If you are interrupted by something or someone unavoidable, take a few seconds to mentally note where you are in your current task, and how you'll return to that task. This can be as simple as noting that you were three-quarters of the way down the page you were reading, and that's where you'll return your gaze when you finish the interruption.

This ready-to-resume plan reduces attention residue that can disrupt the new task. How? It provides the closure the brain is looking for—even if the closure is only temporary. A sense of temporary completeness allows you to fully engage in the interrupting task, even while it allows you to return to the original task more easily later.


Take Frequent Brief Breaks

We already mentioned that the mental break part of the Pomodoro Technique is critically important. Too prolonged a focus doesn't give your brain time to offload the new material you're learning into long-term memory. Your studying becomes less effective. In addition, specific areas of the brain can tire when you use them for a long time. Although researchers still don't know why, it's thought that just as muscles will tire from exercise, so can the brain tire from use, so-called "cognitive exhaustion."

Short (5- to 10-minute) breaks involving complete mental relaxation—no internet, no texting, no reading, nothing at all—are the best for enhancing what you've just learned, because the new information can settle without interference. This means you're not being lazy if you want to take a short nap or just do nothing—instead, you're being efficient.

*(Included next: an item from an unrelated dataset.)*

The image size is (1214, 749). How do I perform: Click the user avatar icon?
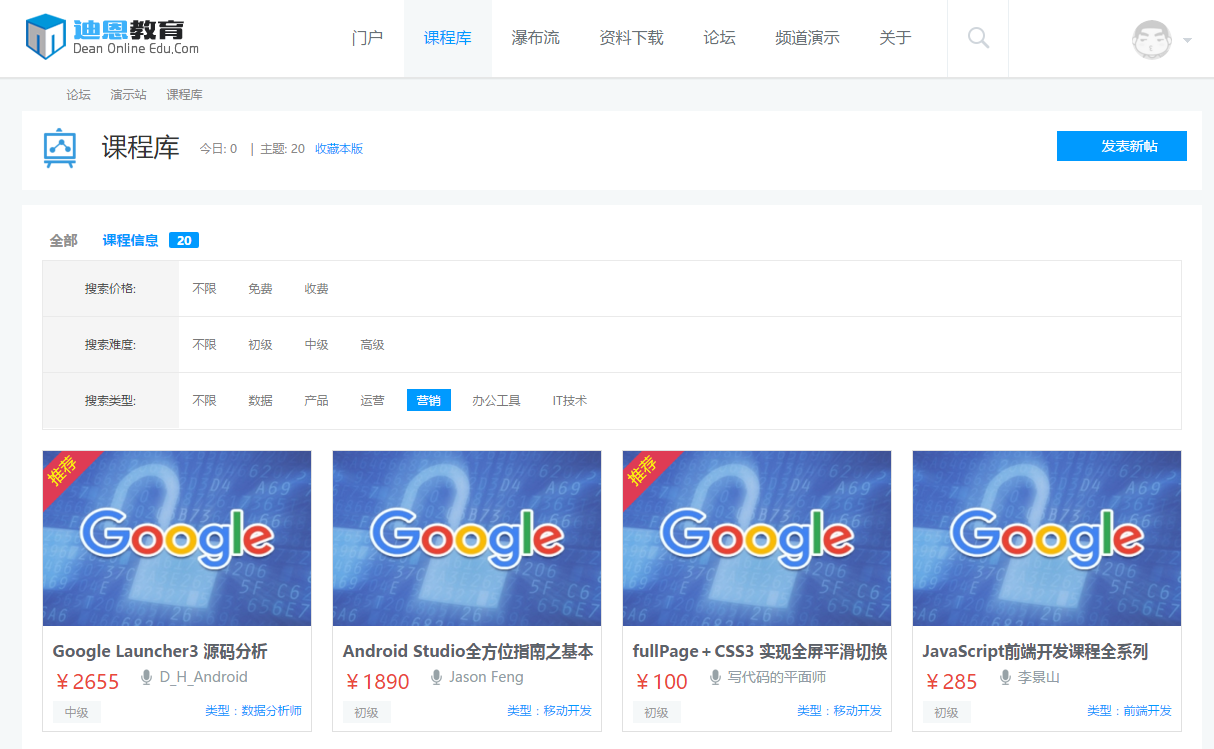(1151, 39)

Breaks that involve something physical, like going for a walk or jog, or even just getting up for a cup of tea, are always a good idea. Part of the reason that breaks where you move around may be so valuable may simply be that you aren't thinking so much. Another reason is that movement and exercise themselves are helpful for the learning process—more on that later.


Music and Binaural Beats

Music seems to slow down learning for most students, especially in math. You may feel better studying to music, and feel you can study longer. But that's because when you're listening to music, part of your attention is following the tune so you aren't working as hard as you could be. Music can also lead to multitasking as you switch between work and fiddling with your playlist. If you are getting good grades or evaluations for what you're learning, you're probably fine to listen to music. But if your feedback isn't what you'd like, or you're struggling to make headway with the material, we'd suggest backing away from music. There are hints, however, that those with attentional disorders may benefit from studying to music.

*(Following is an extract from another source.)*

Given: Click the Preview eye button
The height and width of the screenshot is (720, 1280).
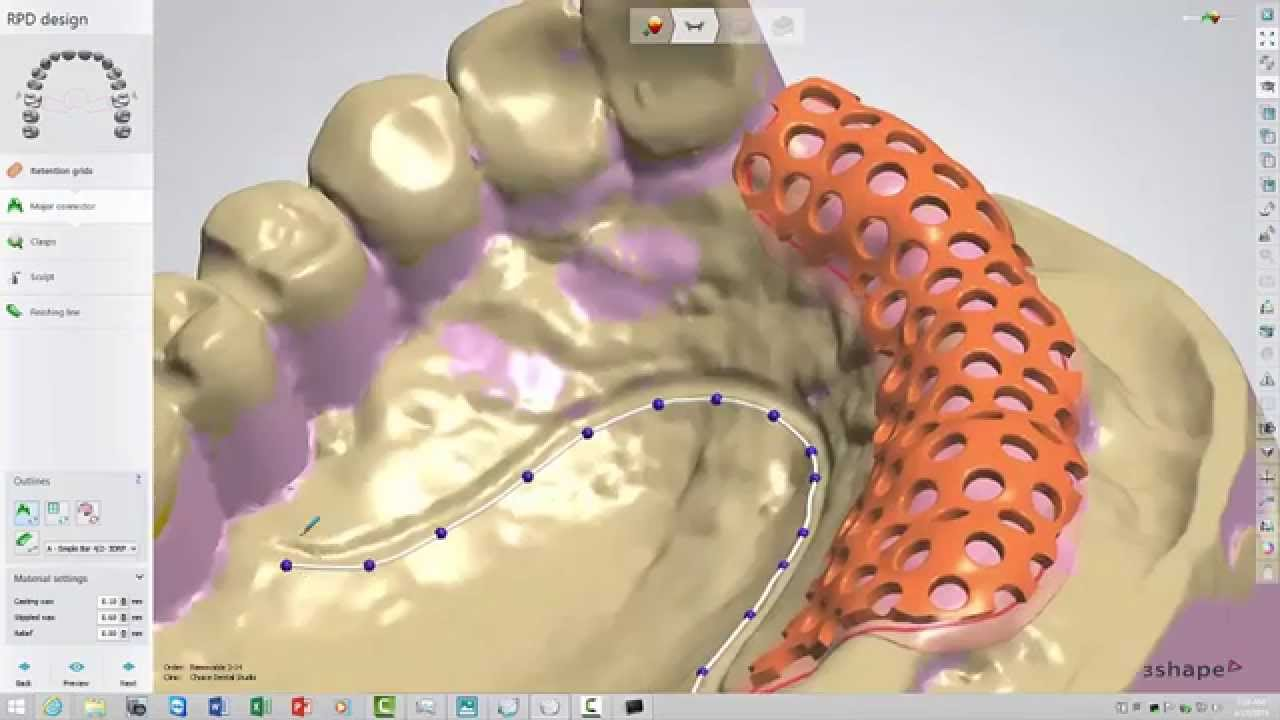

Incidentally, there is a music-related phenomenon called "binaural beats." By wearing stereo headphones, the right and left ears can be supplied with two slightly different frequency tones—for example, 300 Hz and 320 Hz. Surprisingly, a person hears not only the original two tones, but also a third frequency—the difference between those two frequencies. In this case, the difference would be 20 Hz—called the "beat" frequency.

Researchers first became aware of binaural beats when they were investigating how the brain locates sounds. Beginning in the 1970s, people began to explore possible changes in consciousness produced when the beats might shift, or entrain, brain activity toward the beat frequency. Most uses of binaural beats today are by regular people who download audio materials from various online sources to help them focus, remember, relax, or meditate. Since the beats can have a bland, monotonous sound, they are often embedded in music or pink noise. You can explore studying to binaural beats, but be aware that the observed positive effects, at least in the baseline studies, are modest. And despite their claims, online sources for binaural beats can be of questionable legitimacy. Finally, research suggests that the effect of binaural beats on focus might be canceled by the effects of the music they might be embedded in.


Meditation and Yoga

Meditation has been suggested as a method for building focus. Overall, there are two general types of meditation—focused types, such as mantra meditation, and open monitoring types, such as mindfulness. Mantra-type meditation may provide more direct practice in building focus, although effects generally become apparent after weeks or months. Open monitoringtype meditation may help cognition indirectly, by improving mood. A challenge is that many past studies on meditation didn't follow proper scientific procedures, so more research is needed.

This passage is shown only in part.